**YOUR OBJECTIVE**
Where the data below has the string "click", return the whole line.

**RECORDS TO USE**
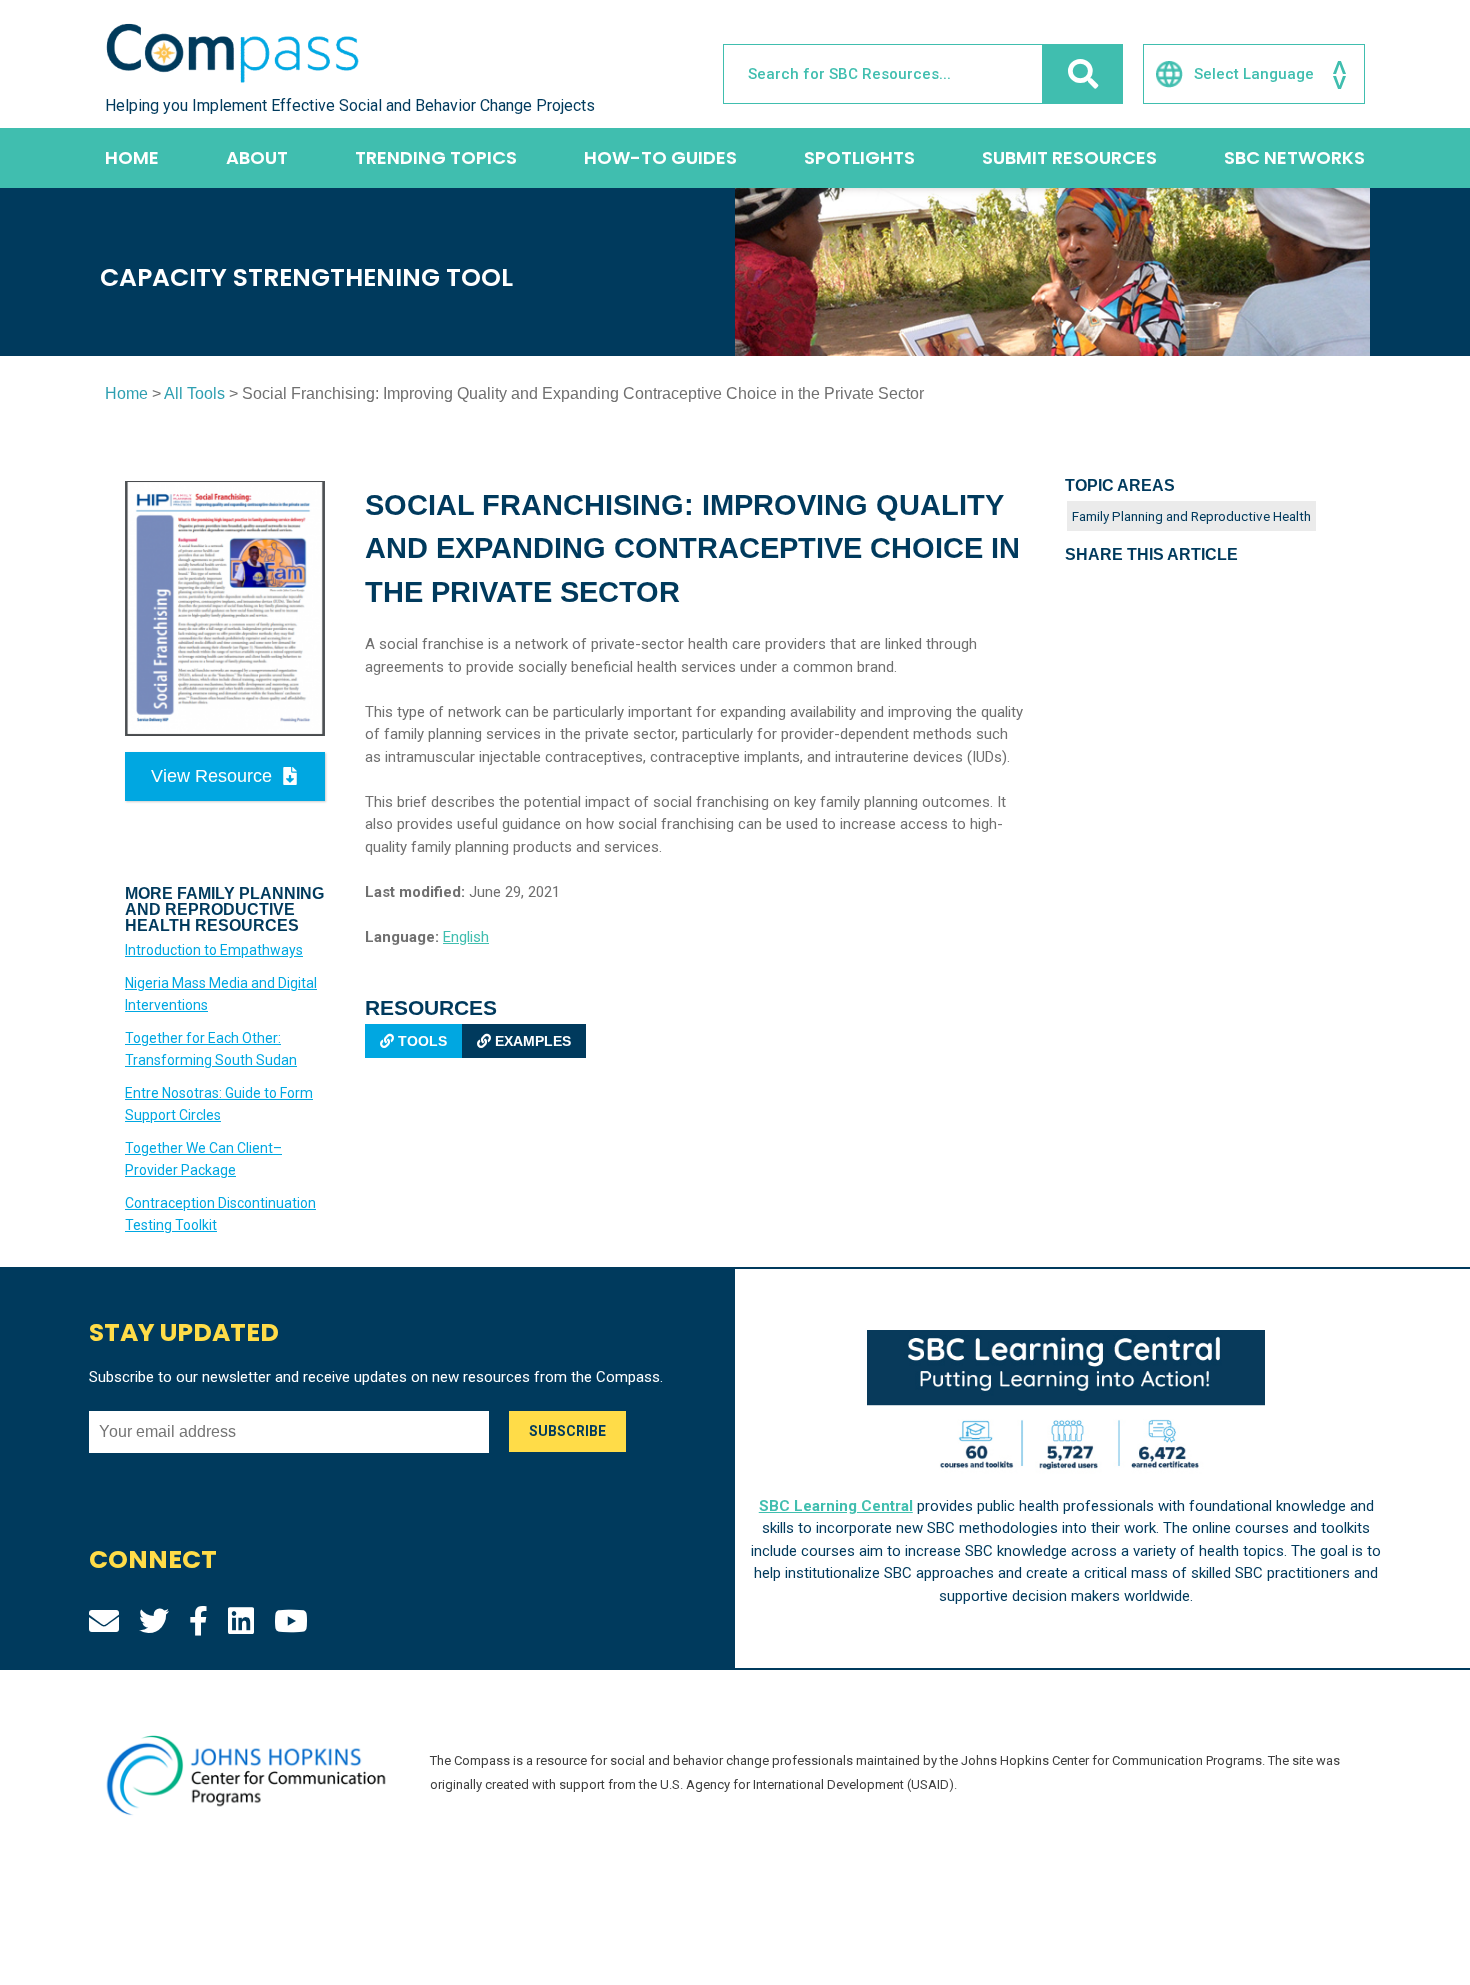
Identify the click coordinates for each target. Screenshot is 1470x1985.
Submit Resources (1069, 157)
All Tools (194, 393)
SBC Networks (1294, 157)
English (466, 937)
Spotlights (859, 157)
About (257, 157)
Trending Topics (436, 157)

...

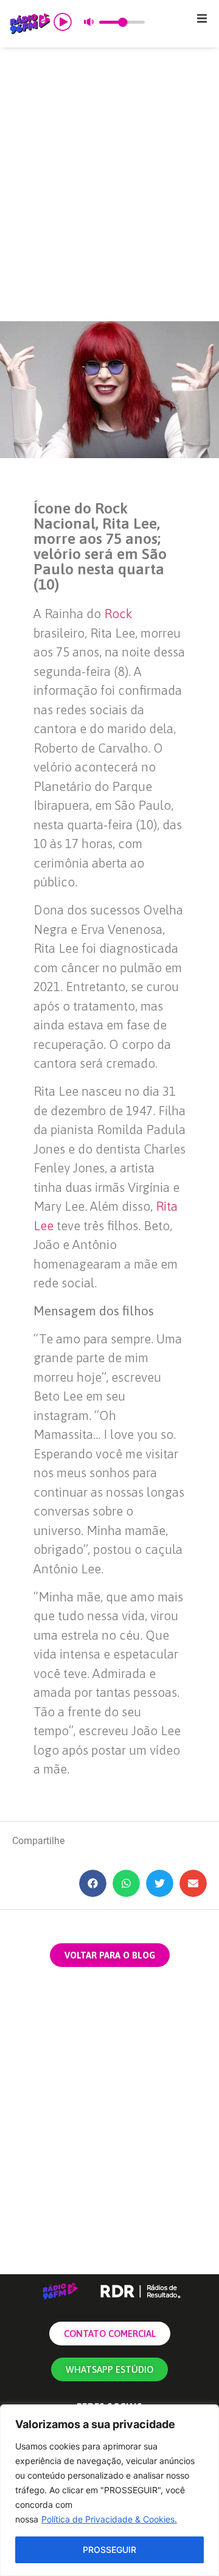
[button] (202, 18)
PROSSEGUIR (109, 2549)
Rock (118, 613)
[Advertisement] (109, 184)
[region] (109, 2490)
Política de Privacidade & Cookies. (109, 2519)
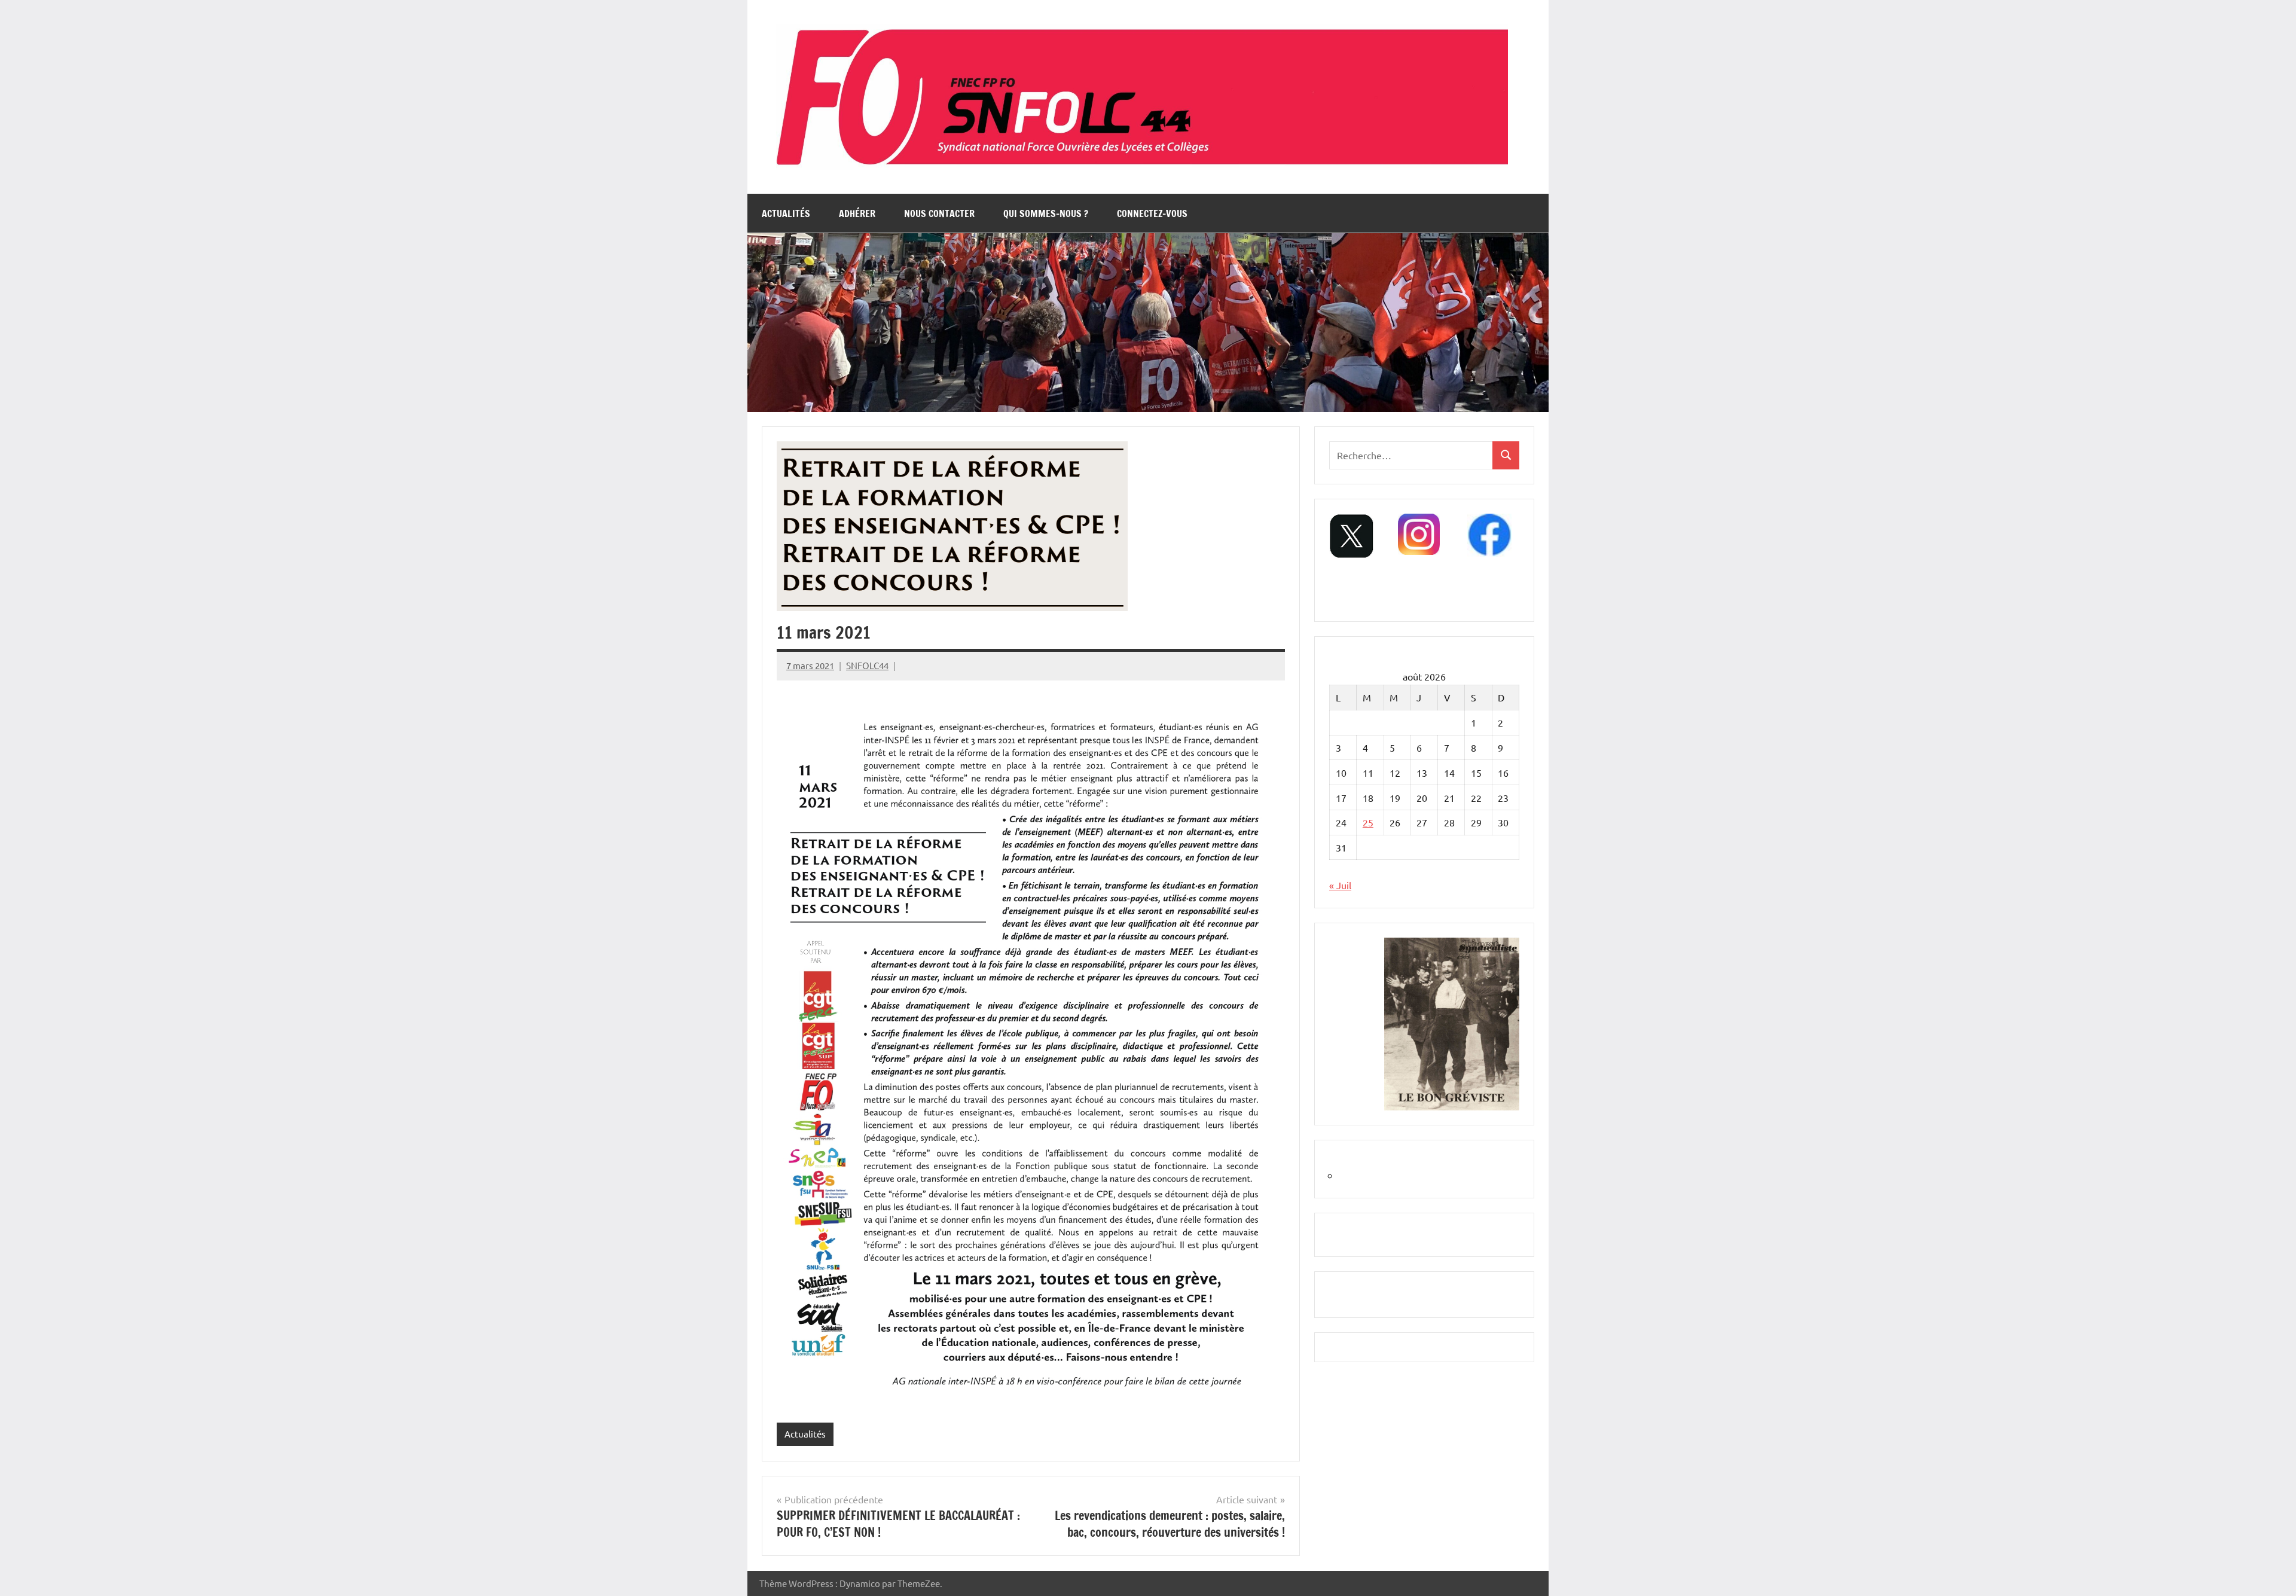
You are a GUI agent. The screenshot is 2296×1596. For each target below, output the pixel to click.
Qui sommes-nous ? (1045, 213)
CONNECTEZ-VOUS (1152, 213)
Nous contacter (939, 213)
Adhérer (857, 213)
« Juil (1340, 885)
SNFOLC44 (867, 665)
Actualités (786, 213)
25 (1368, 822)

**RESPONSE TO THE EXERCISE**
Identify the click coordinates for each target. Screenshot is 1470x1985.
You are a GUI agent. The screenshot is 2296×1596. For each target below, output the pixel to click.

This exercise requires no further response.